If you have fibromyalgia then you probably feel like your mind is slowly slipping away while your body has turned against you. The experience of memory loss in fibromyalgia is very real, and it can be frightening.
It is important to know that what you are experiencing is real, but is a result of a natural reaction of the body to the stress caused by fibromyalgia. It is something that can be handled and you can regain your composure, and your ability to function at a level that is much better than where you may be now.
How does it affect memory?
Many people report that they experience memory loss during the course of their experience with fibromyalgia. What is uncertain is whether this is a symptom of fibromyalgia, or if it is a result of the stress of the constellation of symptoms that this chronic disease can present. There is also the possibility that some of the common and popular medications used to relieve fibromyalgia can cause memory loss too.
Memory loss versus the “fibro fog”
The term memory loss refers to a very specific deterioration of brain processes. What many people experience with fibromyalgia, and is considered one of the hallmarks of the disease, is a loss of focus and concentration. A loss of focus and concentration is not memory loss, although it can be a part of a condition that can exist with memory loss. The loss of focus and concentration is often called the “fibro fog”, where people feel like they can never really “wake-up” or connect with the world.

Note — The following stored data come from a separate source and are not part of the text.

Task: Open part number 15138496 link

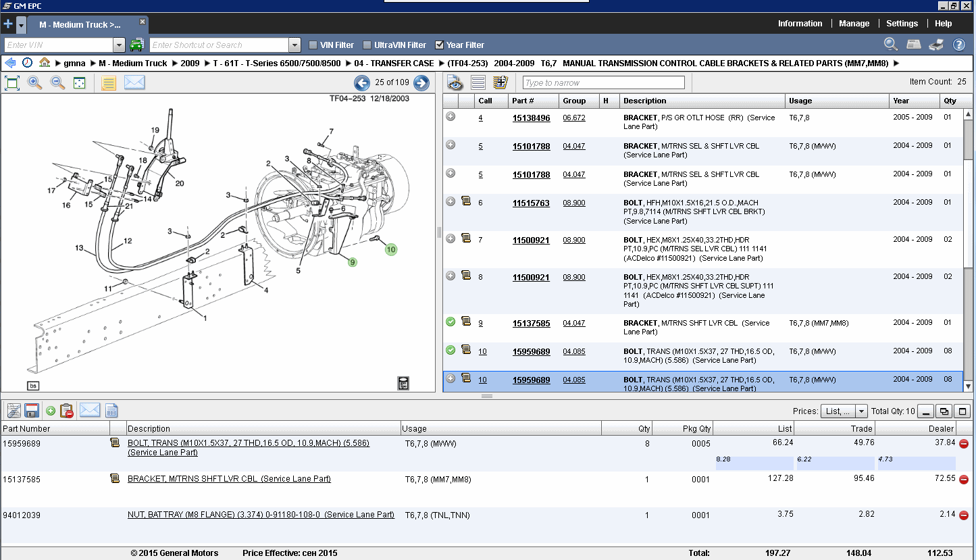Action: point(531,118)
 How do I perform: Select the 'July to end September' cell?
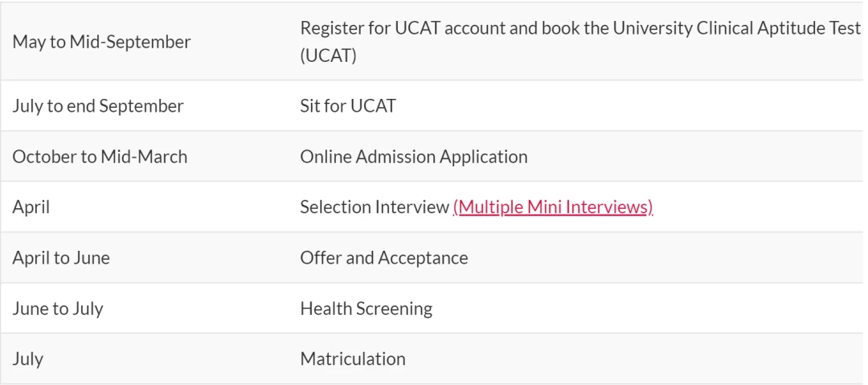pos(97,106)
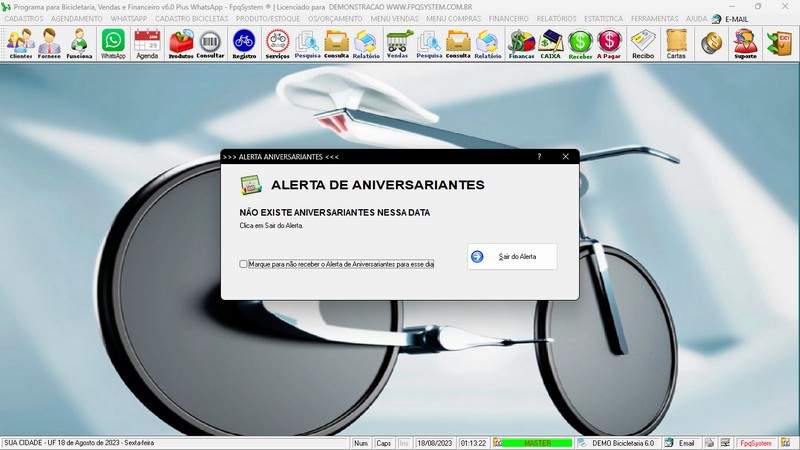
Task: Click the Suporte help icon
Action: (x=745, y=44)
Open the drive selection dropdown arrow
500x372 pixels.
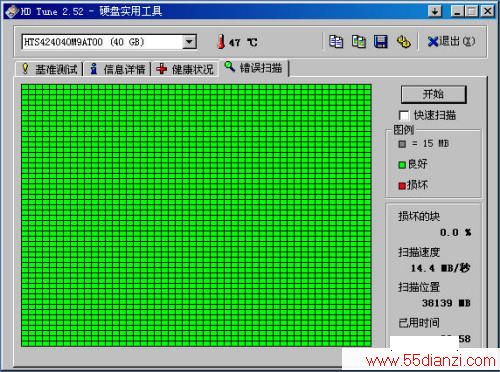(x=189, y=42)
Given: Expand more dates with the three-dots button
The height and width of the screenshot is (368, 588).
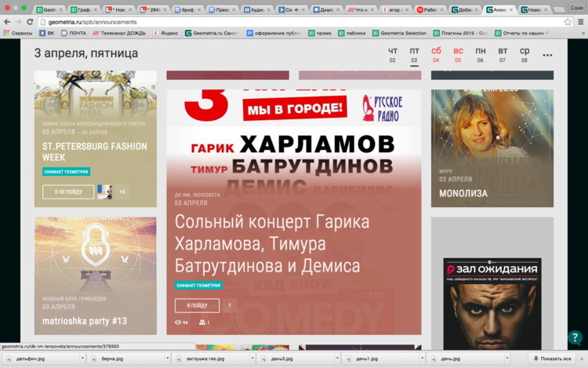Looking at the screenshot, I should pyautogui.click(x=547, y=55).
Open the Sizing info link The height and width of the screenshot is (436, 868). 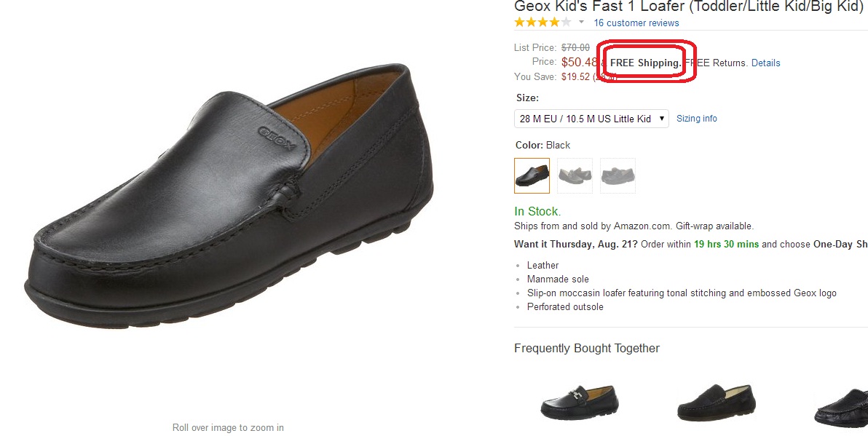697,119
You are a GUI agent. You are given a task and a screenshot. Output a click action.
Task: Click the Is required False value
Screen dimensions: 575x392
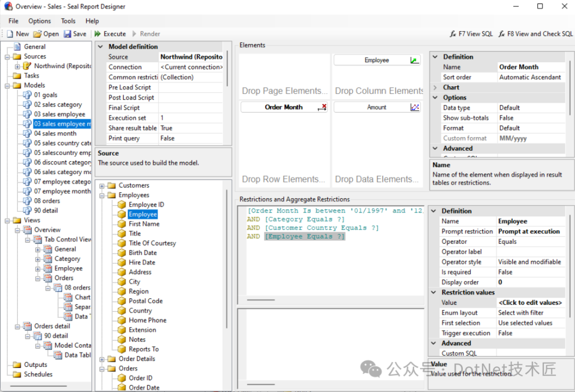point(506,272)

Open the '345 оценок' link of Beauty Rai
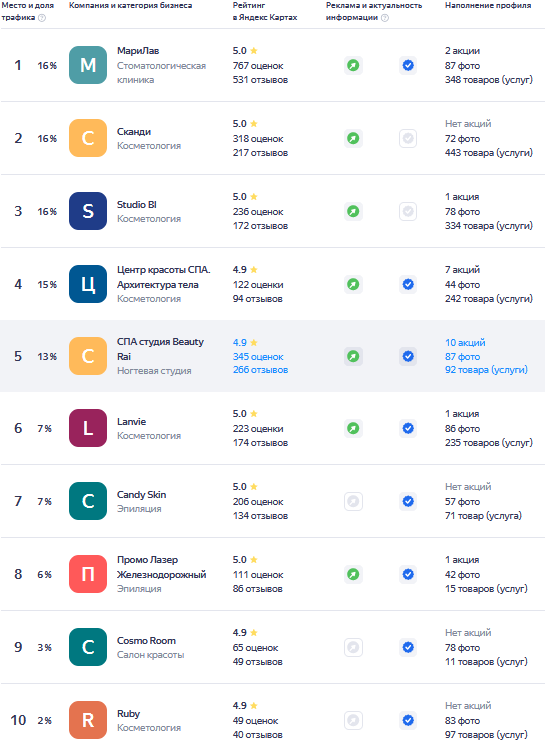click(258, 356)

This may be more of a result of the cumulative effect of chronic pain on memory and thinking that would fit with the constellation of symptoms found with fibromyalgia.
The cumulative effect of chronic pain on memory
All pain, inflammation, infection and illness is a stress upon the body. When the body is under stress it does not care what the cause of the stress is, or even whether it is a good type of stress (such as proposing marriage). The body will react in the same way by releasing hormones such as cortisol. When you have a condition with chronic pain or inflammation, the body is always under stress and is releasing constant stress hormones. The body cannot process the hormones quickly enough and the buildup in the system can then lead to memory loss in fibromyalgia. Control the pain and inflammation, and you can help to reduce the stress reaction and improve your focus and concentration.

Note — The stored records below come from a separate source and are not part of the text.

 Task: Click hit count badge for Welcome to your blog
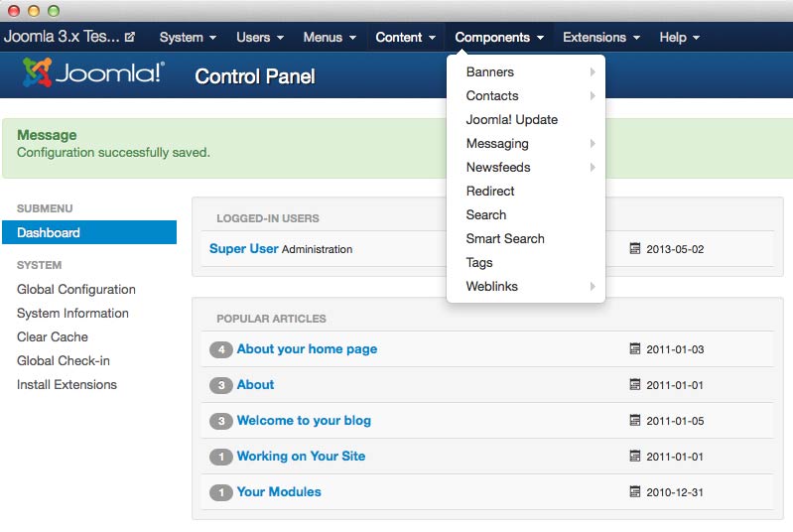point(221,421)
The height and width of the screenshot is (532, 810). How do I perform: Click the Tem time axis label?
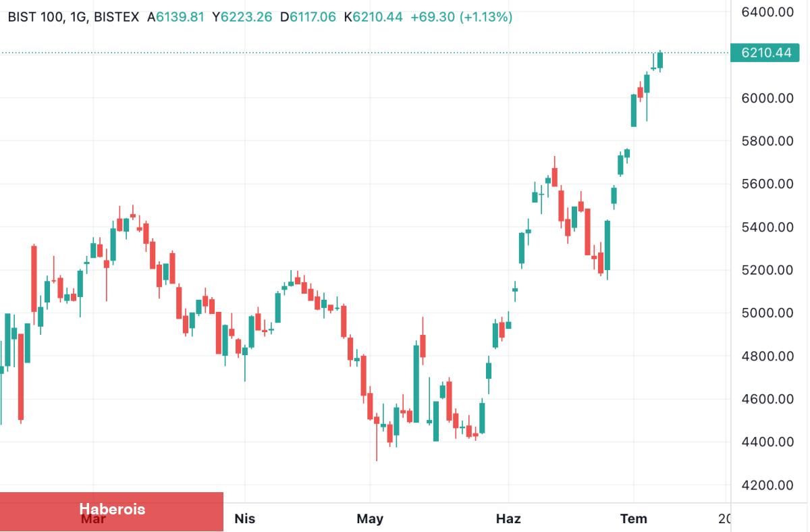(x=633, y=518)
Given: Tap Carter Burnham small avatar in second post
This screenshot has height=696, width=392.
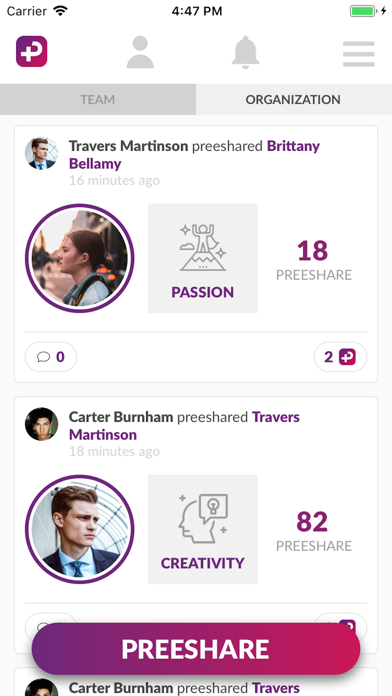Looking at the screenshot, I should pos(41,424).
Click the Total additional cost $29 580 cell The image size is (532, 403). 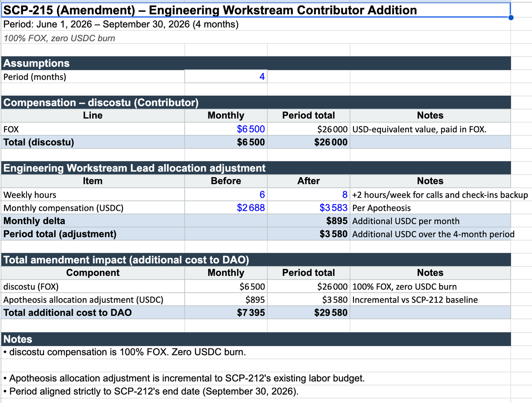[x=309, y=313]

What are the best treatments for fibromyalgia?
A wonderful way to help beat memory loss with fibromyalgia is to learn to meditate. You can meditate to decrease your fibromyalgia symptoms, and it will also improve your overall mental and emotional health too. Meditation can help you to manage your pain, improve your thinking and give you a needed break from the stress of chronic illness. Another highly recommended treatment is to engage in yoga, qi gong or tai chi. These are exercise methods that have an emphasis on circulation and breathing, plus they will help you to maintain a healthy body weight too.
When will there be a cure?
There is no known cure for fibromyalgia currently. Scientists are just starting to understand some of the ways that it works within the body and this is helping them to shape better treatments so that you don’t have to suffer from the disease. There are many things that you can do with lifestyle changes, as well as effective medicines and alternative treatments too. What will work for you may not be what will work for someone else. If you have other conditions that you need to take care of you need to make sure that your care is coordinated so that treatments for one disorder don’t complicate the symptoms of another as well. It is also important that you and your treatment team revisit your treatments in light of recent findings so that you are always taking advantages of the latest discoveries made about effective treatment of fibromyalgia.
Can anyone get it?
While fibromyalgia is primarily found in women between the ages of 40 and 60, it has been diagnosed in men as well. Doctors now think that the symptoms of fibromyalgia in men may not be as easily recognizable as they are in women. Most of the research has centered on women, but that is slowly changing. It is not known why someone develops fibromyalgia but there are a few markers in your medical and family history that may indicate an increased risk of developing the disorder. If anyone in your family has it, you do have a higher risk of developing it. Also, there is a correlation between brain injury and fibromyalgia that is just being recognized and explored now. Also, certain diseases, illness and disorders can raise your risk as well. Your best bet is to get as full and complete a family history, and your own medical history, together when you see your doctor about your symptoms.
What should I do?
If you are experiencing symptoms that you think may be fibromyalgia it is important that you see your doctor. They will eliminate the possibility of your symptoms being from another illness so you can pursue proper treatment. If you are experiencing memory loss in fibromyalgia it is important that you talk to your doctor. You need to first look at whether it can be aside effect of a medication you are on, and if not, develop a plan to help you retain your memory or compensate for areas in which you have difficulty. Fibromyalgia is a chronic and life-long condition, but it is not terminal. It is also something that much progress has been made in understanding how to relieve you symptoms. You don’t have to suffer, and if you are experiencing memory loss, you don’t have to live with fear – talk to your doctor and find out what you can do.